Records drawn from a dataset
»»
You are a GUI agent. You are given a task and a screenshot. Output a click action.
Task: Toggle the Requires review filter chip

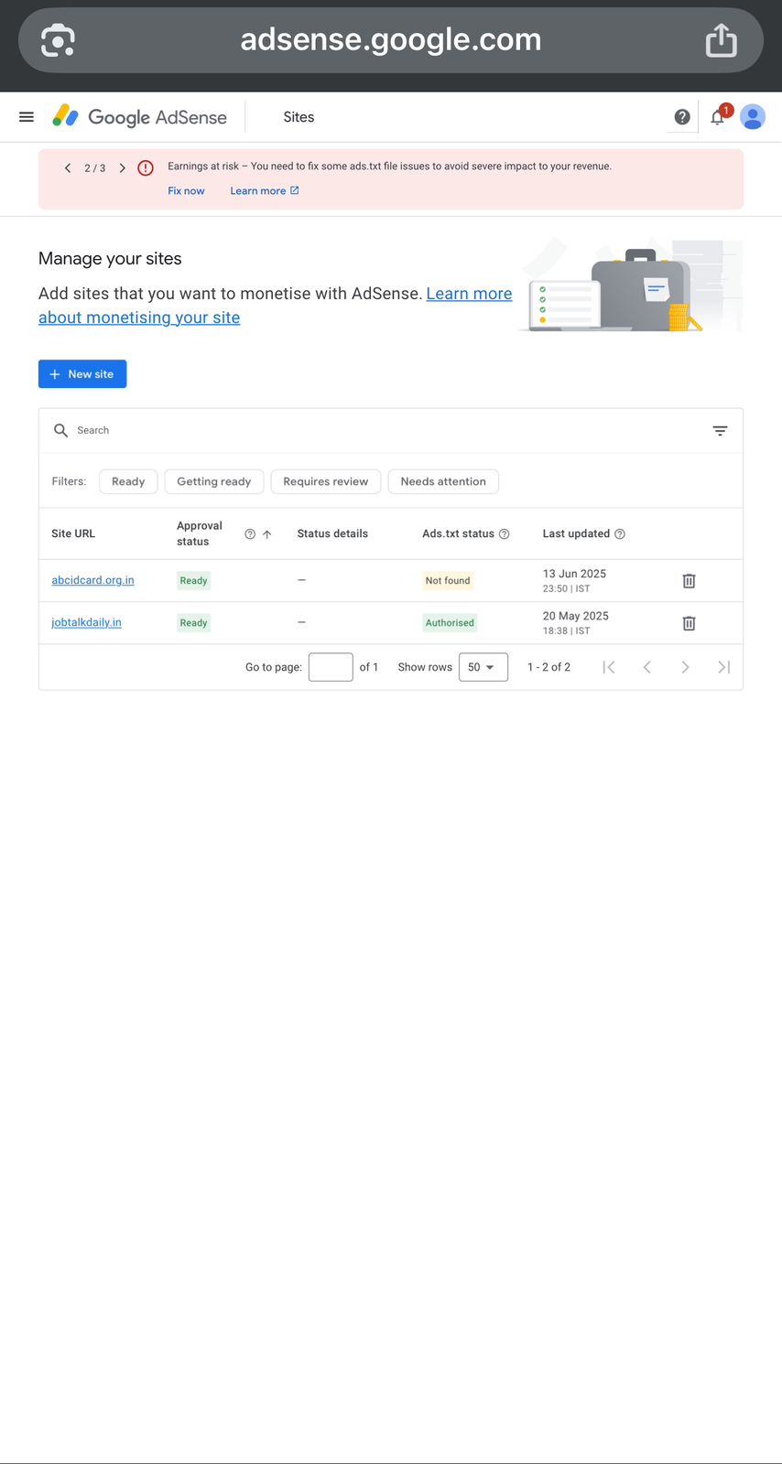[325, 482]
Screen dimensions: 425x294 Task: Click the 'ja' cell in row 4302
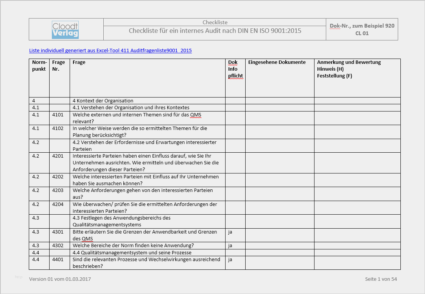click(235, 246)
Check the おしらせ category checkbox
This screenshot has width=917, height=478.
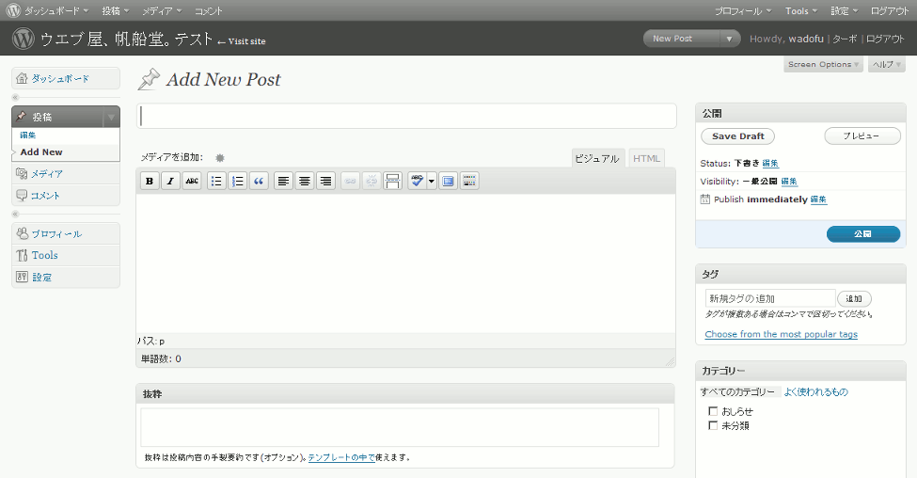[x=713, y=411]
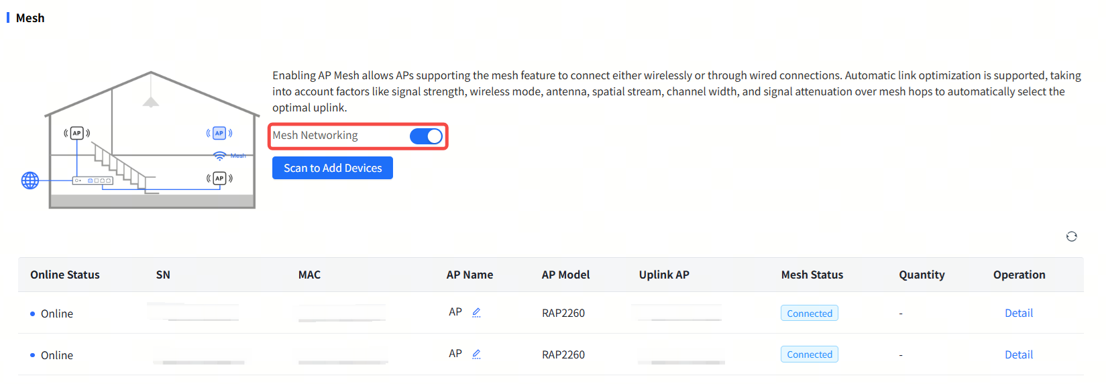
««
WHAT YOU WILL DO:
Only an exact copy of the entries, with no pictures, is expected as the answer.

ANSWER SECTION:
You are a GUI agent. You are given a task and a screenshot. Output a click action.
Task: Toggle the Requires review filter chip

[325, 482]
Screen dimensions: 425x294 Task: Click the 'ja' cell in row 4302
click(235, 246)
Check the おしらせ category checkbox
This screenshot has width=917, height=478.
[x=713, y=411]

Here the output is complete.